Exercise prompt:
Your reply should hold exactly the lines from the one that contains "Task: Click the balance" through the end of the data. Repeat them word for word.

Available data:
===============

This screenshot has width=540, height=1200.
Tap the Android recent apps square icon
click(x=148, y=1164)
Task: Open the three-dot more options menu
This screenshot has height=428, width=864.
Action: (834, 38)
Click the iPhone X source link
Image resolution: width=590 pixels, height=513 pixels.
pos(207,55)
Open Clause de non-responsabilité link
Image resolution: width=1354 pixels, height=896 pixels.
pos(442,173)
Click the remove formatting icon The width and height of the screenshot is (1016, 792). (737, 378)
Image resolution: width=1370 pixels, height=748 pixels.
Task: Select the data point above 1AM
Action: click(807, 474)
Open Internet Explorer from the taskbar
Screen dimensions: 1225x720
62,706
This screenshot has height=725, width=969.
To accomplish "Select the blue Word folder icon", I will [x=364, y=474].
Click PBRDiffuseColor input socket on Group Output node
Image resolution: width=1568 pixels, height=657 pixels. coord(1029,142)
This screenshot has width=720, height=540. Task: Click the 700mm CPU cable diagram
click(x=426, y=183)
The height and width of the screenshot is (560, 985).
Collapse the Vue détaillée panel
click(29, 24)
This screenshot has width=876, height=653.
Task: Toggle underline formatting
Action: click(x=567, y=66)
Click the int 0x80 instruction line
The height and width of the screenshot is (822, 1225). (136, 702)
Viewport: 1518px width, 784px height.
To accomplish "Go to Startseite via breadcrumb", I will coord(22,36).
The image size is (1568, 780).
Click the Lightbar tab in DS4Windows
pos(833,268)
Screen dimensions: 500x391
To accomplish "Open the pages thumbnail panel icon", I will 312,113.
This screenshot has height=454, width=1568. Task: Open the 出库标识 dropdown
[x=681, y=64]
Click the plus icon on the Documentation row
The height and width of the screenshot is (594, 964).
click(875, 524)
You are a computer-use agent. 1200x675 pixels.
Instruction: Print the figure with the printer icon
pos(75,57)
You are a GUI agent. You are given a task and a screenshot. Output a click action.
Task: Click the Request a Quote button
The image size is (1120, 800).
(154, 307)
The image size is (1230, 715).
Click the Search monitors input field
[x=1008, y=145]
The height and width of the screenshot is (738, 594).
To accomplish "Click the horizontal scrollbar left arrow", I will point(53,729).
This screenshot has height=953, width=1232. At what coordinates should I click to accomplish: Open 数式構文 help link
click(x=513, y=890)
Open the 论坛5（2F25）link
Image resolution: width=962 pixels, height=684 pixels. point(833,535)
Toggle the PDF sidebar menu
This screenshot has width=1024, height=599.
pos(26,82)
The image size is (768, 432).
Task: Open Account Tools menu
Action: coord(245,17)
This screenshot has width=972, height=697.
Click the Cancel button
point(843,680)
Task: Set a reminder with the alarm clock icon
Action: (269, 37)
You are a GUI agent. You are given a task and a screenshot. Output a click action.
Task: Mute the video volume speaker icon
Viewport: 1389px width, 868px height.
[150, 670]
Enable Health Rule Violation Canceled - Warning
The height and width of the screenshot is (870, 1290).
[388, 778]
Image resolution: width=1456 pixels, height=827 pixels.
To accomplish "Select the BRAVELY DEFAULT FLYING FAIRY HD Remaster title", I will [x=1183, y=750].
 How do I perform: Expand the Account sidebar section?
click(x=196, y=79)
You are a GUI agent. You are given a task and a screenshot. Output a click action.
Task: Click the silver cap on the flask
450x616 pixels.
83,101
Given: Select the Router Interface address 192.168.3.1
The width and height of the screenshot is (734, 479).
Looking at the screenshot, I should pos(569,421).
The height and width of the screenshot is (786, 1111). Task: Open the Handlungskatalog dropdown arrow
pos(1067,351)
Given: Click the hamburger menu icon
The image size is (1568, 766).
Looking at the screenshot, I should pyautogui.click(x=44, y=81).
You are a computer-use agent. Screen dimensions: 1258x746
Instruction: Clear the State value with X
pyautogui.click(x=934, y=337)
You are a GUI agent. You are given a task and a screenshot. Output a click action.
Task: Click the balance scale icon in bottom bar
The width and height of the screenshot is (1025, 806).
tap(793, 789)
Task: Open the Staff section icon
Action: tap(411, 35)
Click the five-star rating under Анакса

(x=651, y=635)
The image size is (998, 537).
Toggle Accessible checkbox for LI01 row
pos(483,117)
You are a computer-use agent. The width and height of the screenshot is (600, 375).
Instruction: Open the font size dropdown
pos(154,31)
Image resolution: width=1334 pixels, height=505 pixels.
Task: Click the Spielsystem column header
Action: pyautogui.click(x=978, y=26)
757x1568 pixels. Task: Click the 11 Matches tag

===============

Your solution:
Task: Click the balance scale icon in bottom bar
The width and height of the screenshot is (1025, 806).
tap(793, 789)
Task: Open the Staff section icon
Action: tap(411, 35)
Click the five-star rating under Анакса

(x=651, y=635)
The image size is (998, 537).
Toggle Accessible checkbox for LI01 row
pos(483,117)
You are a computer-use agent. The width and height of the screenshot is (600, 375).
Instruction: Open the font size dropdown
pos(154,31)
Image resolution: width=1334 pixels, height=505 pixels.
Task: Click the Spielsystem column header
Action: pyautogui.click(x=978, y=26)
757x1568 pixels. Task: Click the 11 Matches tag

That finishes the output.